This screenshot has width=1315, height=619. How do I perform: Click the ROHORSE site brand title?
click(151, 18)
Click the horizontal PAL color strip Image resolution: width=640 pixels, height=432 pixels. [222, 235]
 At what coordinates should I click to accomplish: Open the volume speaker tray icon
==
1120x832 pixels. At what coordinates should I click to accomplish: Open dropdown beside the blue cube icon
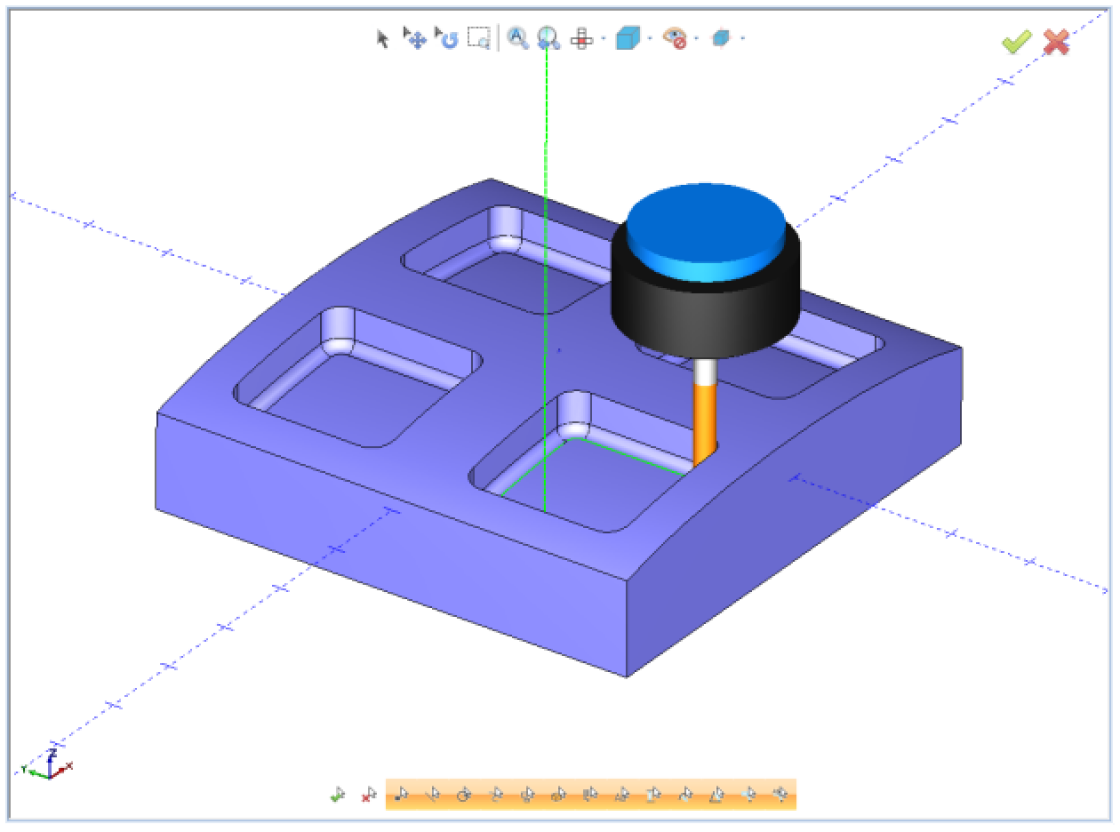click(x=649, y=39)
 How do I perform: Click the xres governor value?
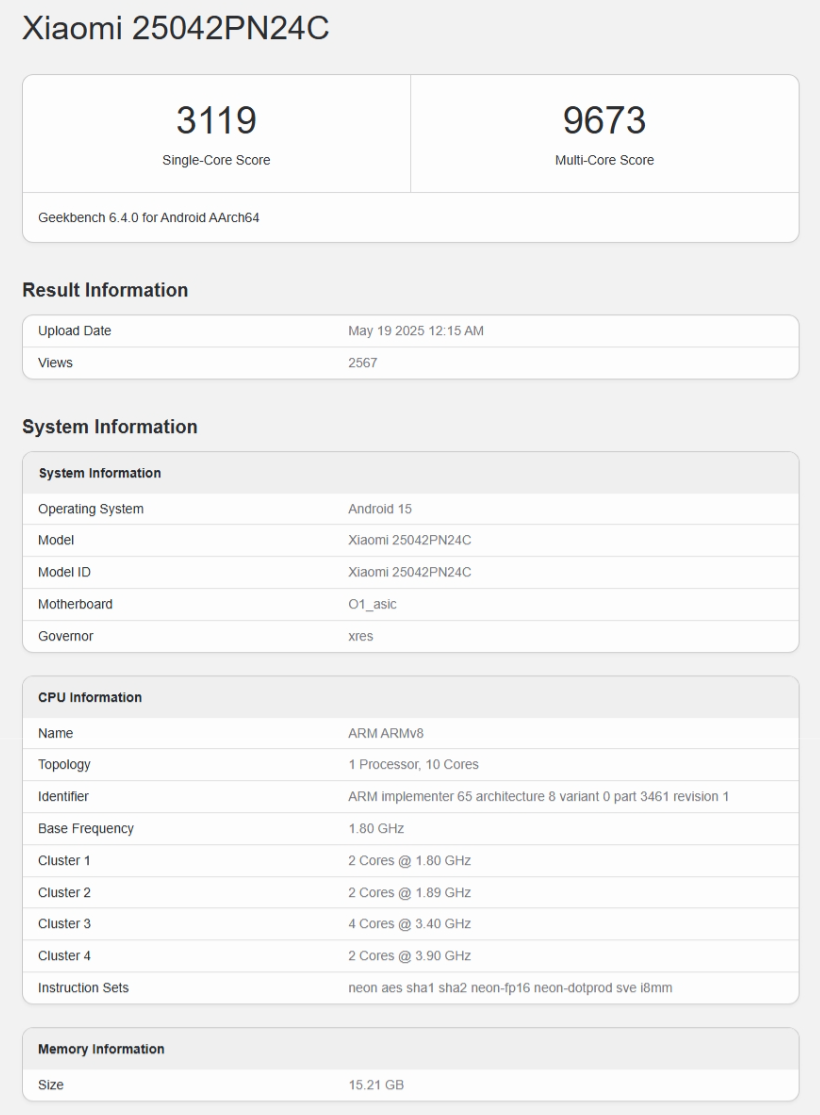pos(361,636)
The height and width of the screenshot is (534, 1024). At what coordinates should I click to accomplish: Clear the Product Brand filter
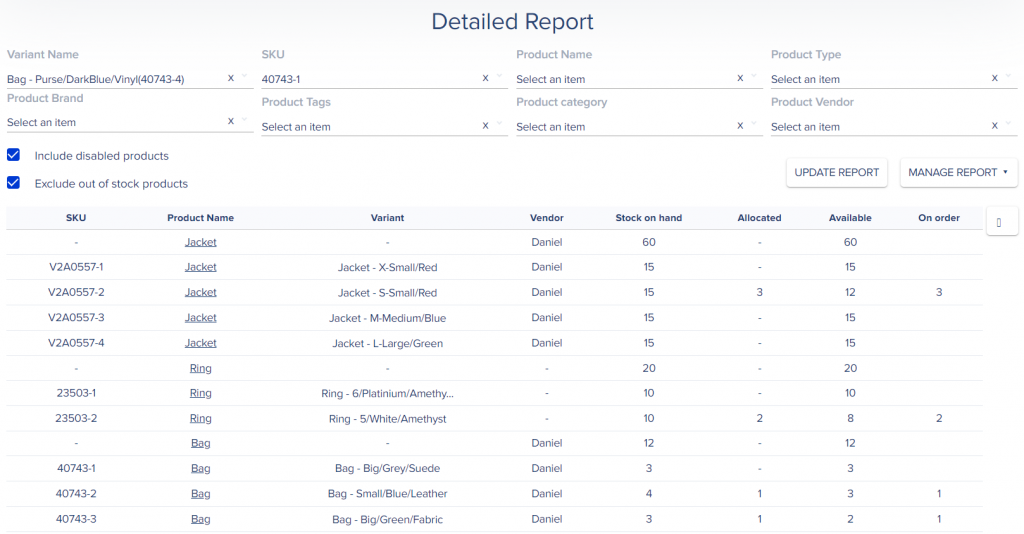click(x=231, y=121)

WHAT THE EXERCISE ASKS » From the entries above, extract only the lines running from the one containing "This screenshot has" through the one containing "At what coordinates should I click to accomplish: Open the", inclusive.

TASK RESULT »
This screenshot has width=1315, height=619. How do I perform: Click the ROHORSE site brand title?
click(151, 18)
Click the horizontal PAL color strip Image resolution: width=640 pixels, height=432 pixels. [222, 235]
 At what coordinates should I click to accomplish: Open the volume speaker tray icon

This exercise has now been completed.